Clinical implications
This study further demonstrates the need to prioritize the completion of postpartum tubal surgery. Many patients who express a desire for permanent contraception are not using any form of contraception after being denied the option that they originally desired. Patients with unfulfilled requests for permanent contraception are more likely to decline an interval or substitute contraceptive method. It is necessary for providers to continue working to overcome barriers to PPC completion in order to provide patients with the effective contraceptive of their choice. Increasing access to interval tubal surgery may also help further increase the percentage of individuals using contraception.

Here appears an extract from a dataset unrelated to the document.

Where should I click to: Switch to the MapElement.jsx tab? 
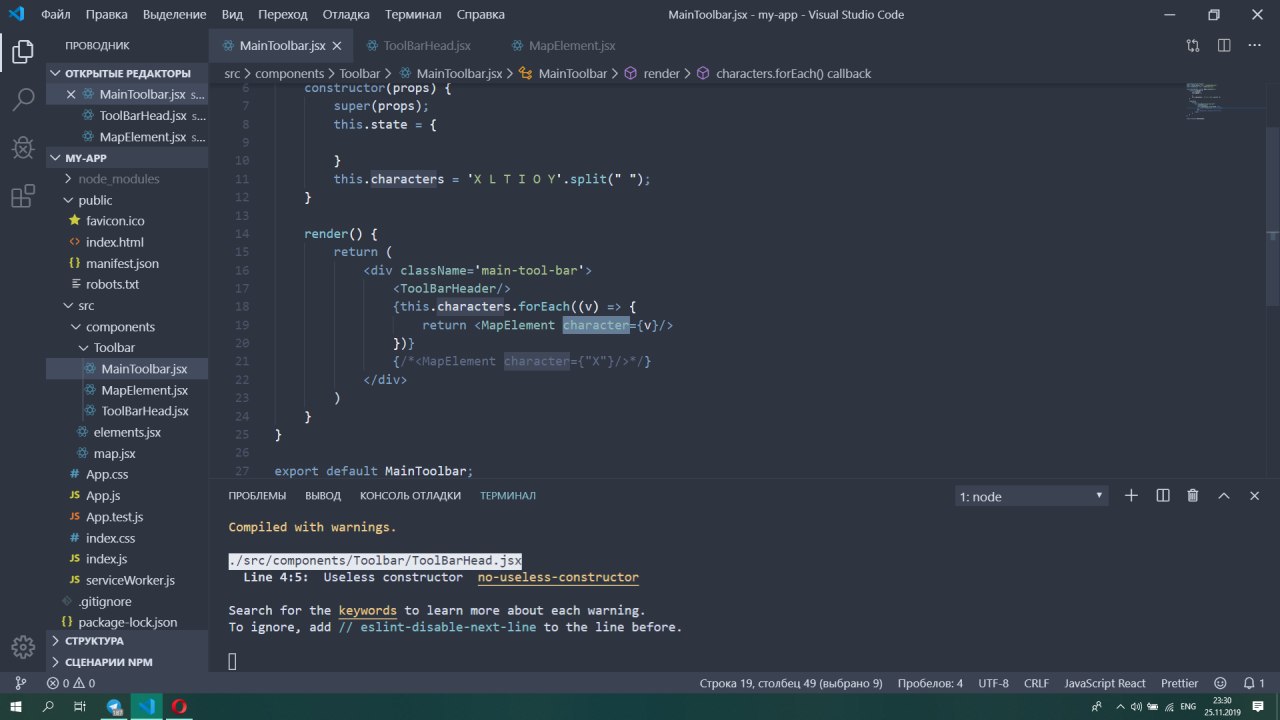(x=571, y=46)
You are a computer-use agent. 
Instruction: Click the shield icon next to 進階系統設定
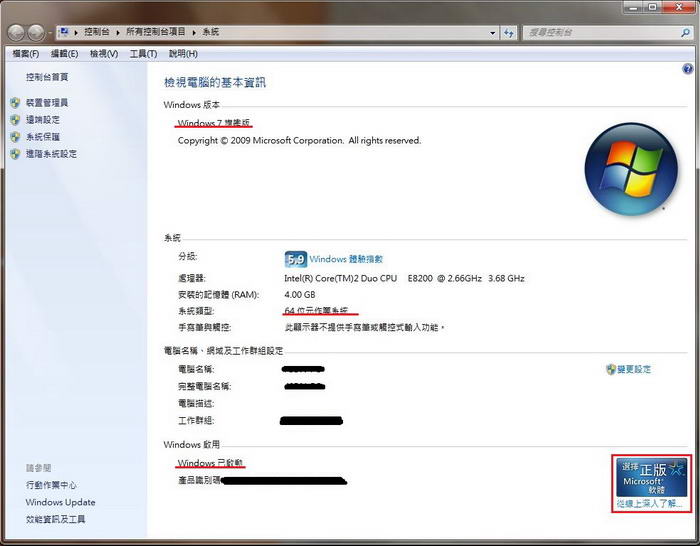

The ExITS study recently demonstrated that patients who undergo expedited scheduling of interval tubal are 10 times more likely to have their surgery completed than patients who must wait for the procedure [15].
In our study, patients with unfulfilled PPC requests were more likely to have a higher BMI compared to those who were able to undergo surgery for PPC. While the rate of general surgical complications tends to be higher in obese patients, one study found no association between increased BMI and morbidity when focusing on postpartum tubal ligation procedures specifically. The difference in composite morbidity in their study of over 3,000 patients was not statistically significant across women with BMI less than 25 up through women with BMI greater than 40 [11]. BMI alone should not be a reason to withhold PPC from patients.

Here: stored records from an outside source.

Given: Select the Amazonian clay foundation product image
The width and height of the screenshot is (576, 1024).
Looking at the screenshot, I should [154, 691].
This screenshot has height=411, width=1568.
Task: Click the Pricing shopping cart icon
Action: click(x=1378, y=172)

It is also important to readdress contraceptive education for patients with unfulfilled PPC requests. This is a population of patients that has expressed the desire to permanently prevent pregnancy, and there should be emphasis on delivering highly effective methods of contraception to them. Many patients who do not receive their desired tubal PPC may be eligible for postpartum placement of a contraceptive implant or intrauterine device prior to hospital discharge. Every patient should receive comprehensive contraceptive counseling during the prenatal period; those requesting PPC should be counseled about the rate of unfulfilled PPC requests at the institution and be asked to create a backup plan if they cannot get the PPC. Care should be taken to avoid coercion and biases within this counseling.
Research implications
Further research is needed to explore reasons why patients with unfulfilled requests for PPC do not choose alternative contraceptive methods as often as patients do not desire PPC. A larger study evaluating the difference in LARC use between patients requesting PPC and those who do not could help obstetricians better meet the postpartum family planning needs of their patients.
Strengths and limitations
Strengths of this study include the large sample size and a racially and ethnically diverse population. Limitations of this study include a short study period; perhaps a longer study period would have been more effective in evaluating repeat pregnancies and their outcomes (including whether or not they were planned and desired). We collected data from a single hospital in an urban setting. Additionally, our institution is the delivery site for a local health center, so while we have data from delivery admission, we do not have access to postpartum follow-up data (including contraceptive use) for those patients.
Conclusions
In summary, many patients do not receive the requested permanent contraception during their delivery admission. These patients are significantly less likely to be using contraception at hospital discharge, at the time of postpartum visit, and one year postpartum. This highlights an essential area for improvement in our provision of obstetric and gynecologic care. Specifically, an intentional and targeted focus on expediting postpartum tubal ligation procedures during delivery admissions is needed. Further studies are needed to investigate reasons why postpartum tubal ligations were not completed and interventions to improve access to this care.